И так эта успокоительная точность соблазнила г-на Шенгели, что он ради ее достижения обошелся даже жестоко с некоторыми звуками. “Твердые и мягкие знаки, удвоенные согласные и “й” краткое, – говорит он, – в счет не вошли”. Ну их… Хотя немножко жалко – ведь “й” краткое (латинская йота) есть полноправный согласный звук, и нерукотворный звучит совсем не так, как нерукотворны, – зато мы узнаем интереснейшие вещи: “у Пушкина в первой строфе преобладает группа н-р-т, во второй – в-т-н, в третьей – в-л-н, в четвертой – в-х-р, в пятой – в-л-р. У Брюсова, соответственно – с-т-в, в-д-р, с-т-р, с-т-в, з-в-н, с-л-в. Основной буквой для того и другого является следовательно «в»”. Что ж, “в” так “в”; нам, казалось бы, и все равно: ничего из этого “в” ни для Пушкина, ни для Брюсова не выжмешь.

Но это, пожалуй, потому, что г. Шенгели еще скромен. Другие в своей решительности идут много далее…»

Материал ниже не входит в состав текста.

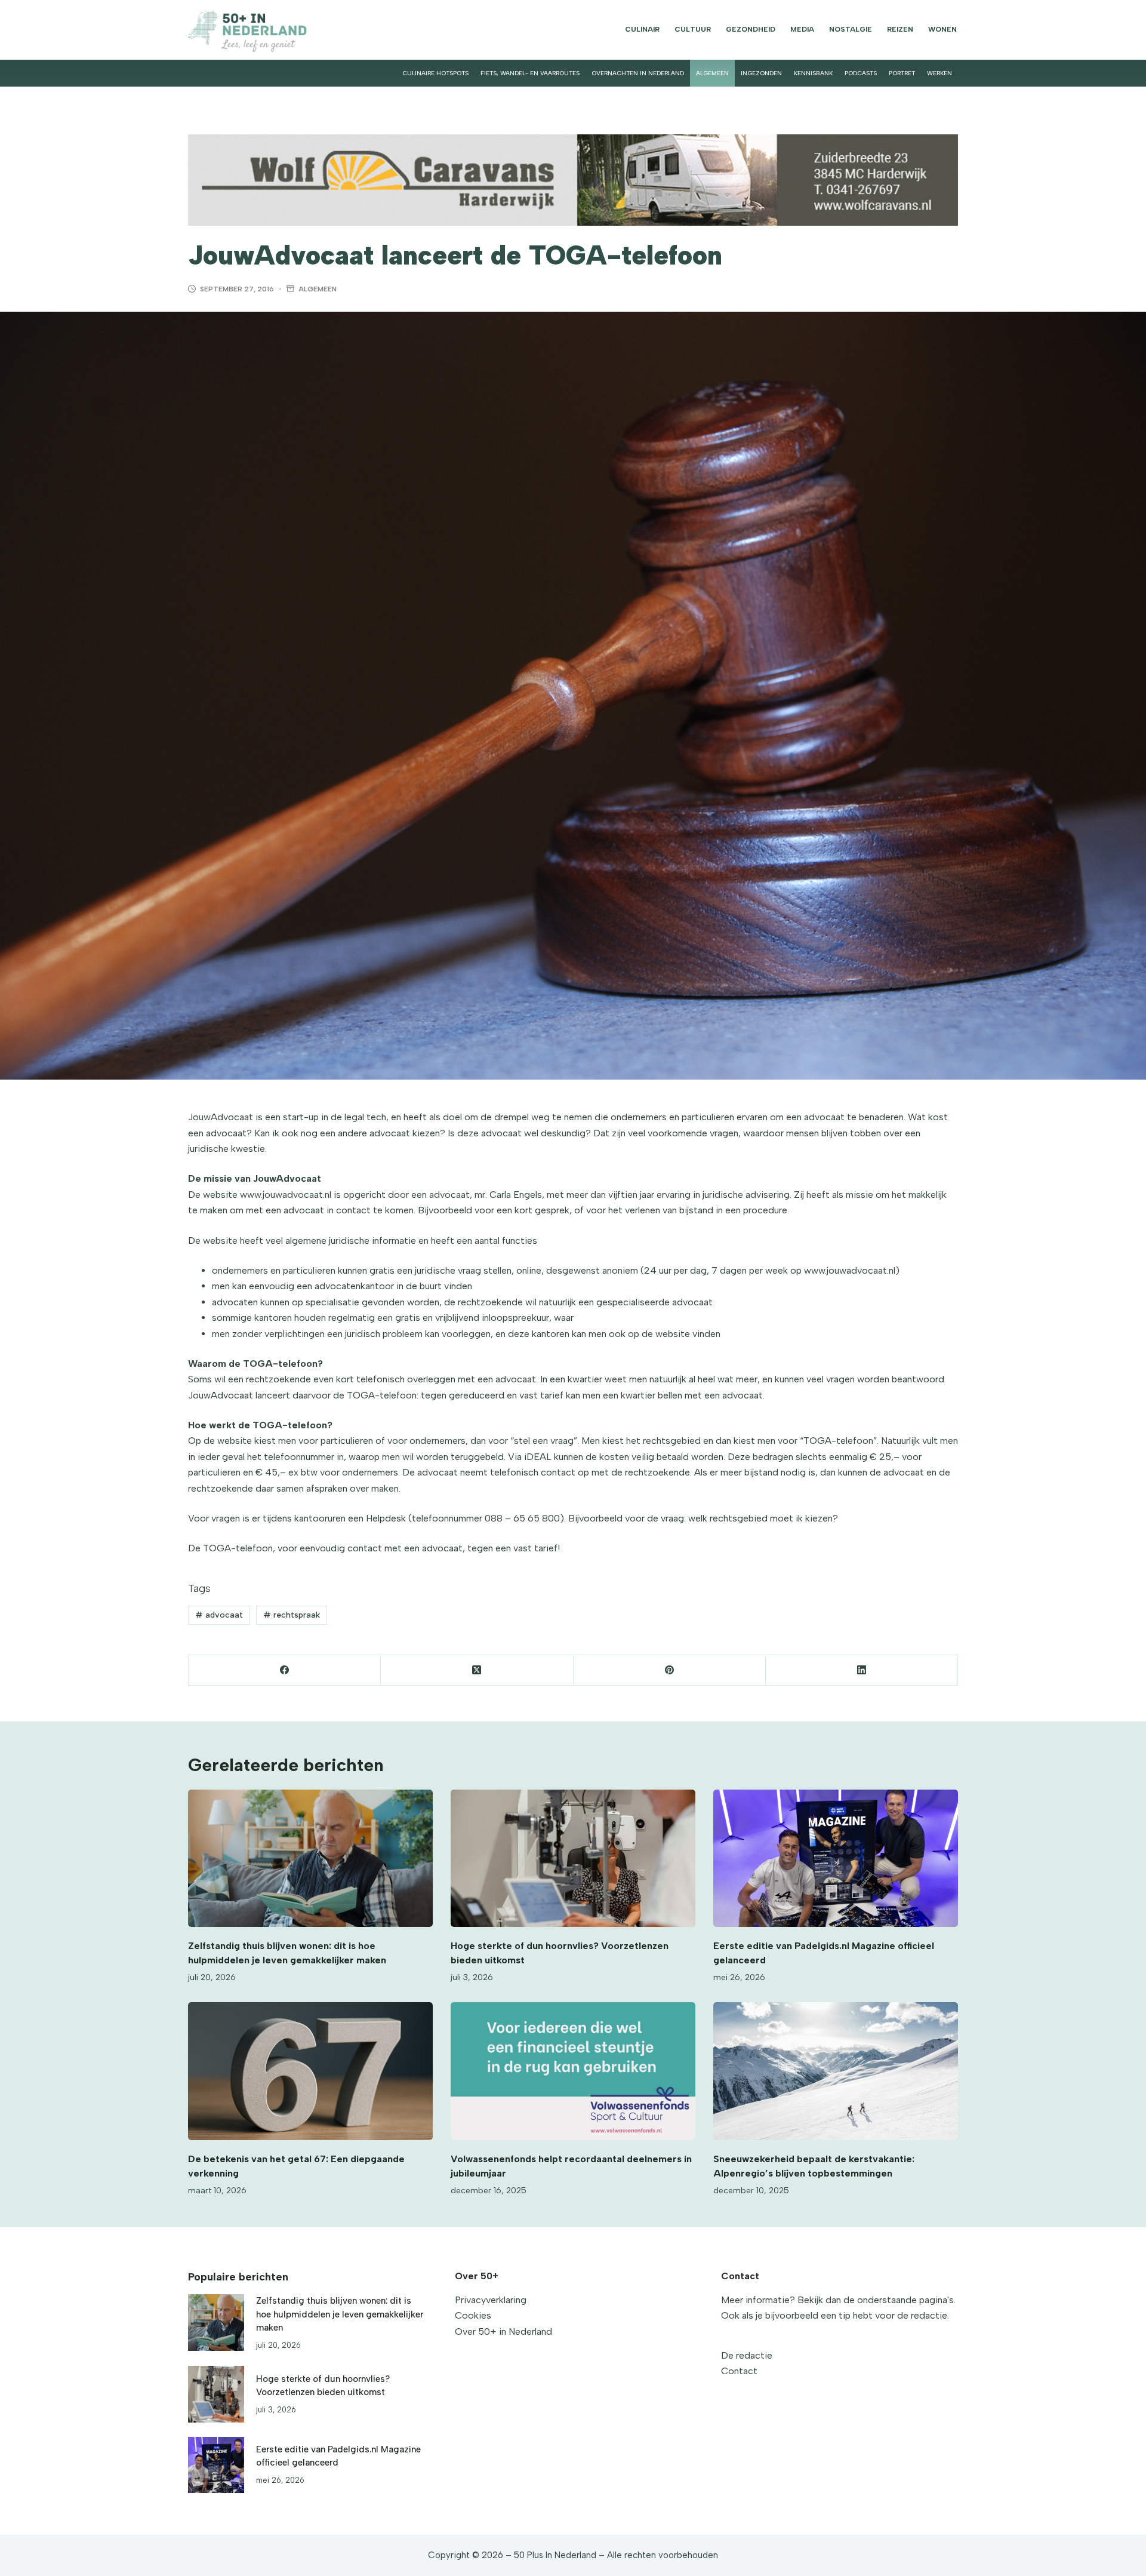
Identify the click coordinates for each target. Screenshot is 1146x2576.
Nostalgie (850, 29)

И действительно, идут. Аркадий Меримкин всего лишь только иронизирует, хотя и не отрицает наличия у автора некоего таланта, в то время как некоторые буквально с остервенением вгрызаются в его плоть зубами, стараясь растерзать его в клочья. Вот перед нами письмо ректора Литературного института Валерия Яковлевича Брюсова в редакцию журнала «Печать и революция» в виде ответа на рецензию Сергея Боброва о книгах Б. Томашевского и Г. Шенгели по стиховедению, в котором он, защищая их от необоснованных нападок, пишет: «Вместо того, чтобы ознакомить читателя с вопросом, ему незнакомым, стиховедением, и показать, почему тот же Г. Шенгели, по его, Боброва, мнению, разрешает их не верно, – рецензент довольствуется тем, что хлещет этого Шенгели ругательными словами “и в хвост и в гриву”. “Определение ритма (у Шенгели) никуда не годится”, говорит С. Бобров. Какое определение? Почему оно никуда не годится? – Да вот С. Бобров заявил, и баста! “Совершенный вздор начинается, как только Шенгели отваживается переплыть фонетику”. Какой вздор? Читателю только бегло сообщили, что, например, Шенгели говорит о “фонофории”. Чудовищно, а далее следуют одни ругательства: “квалифицированно надутый вздор”, “сплошное дилетантство”, “ровно ни на что не годится”, и тому подобное. Еще дальше рецензент утверждает: “Шенгели не понимает”, “Шенгели в голову не приходит”, и весьма осуждающе книги Шенгели о стихосложении сравнивает с сочинениями Рейсбрека, который, кстати, обозван “полоумным монахом”. Все это не рецензия, и все это, по терминологии самого С. Боброва, “ровно ни на что не годится”».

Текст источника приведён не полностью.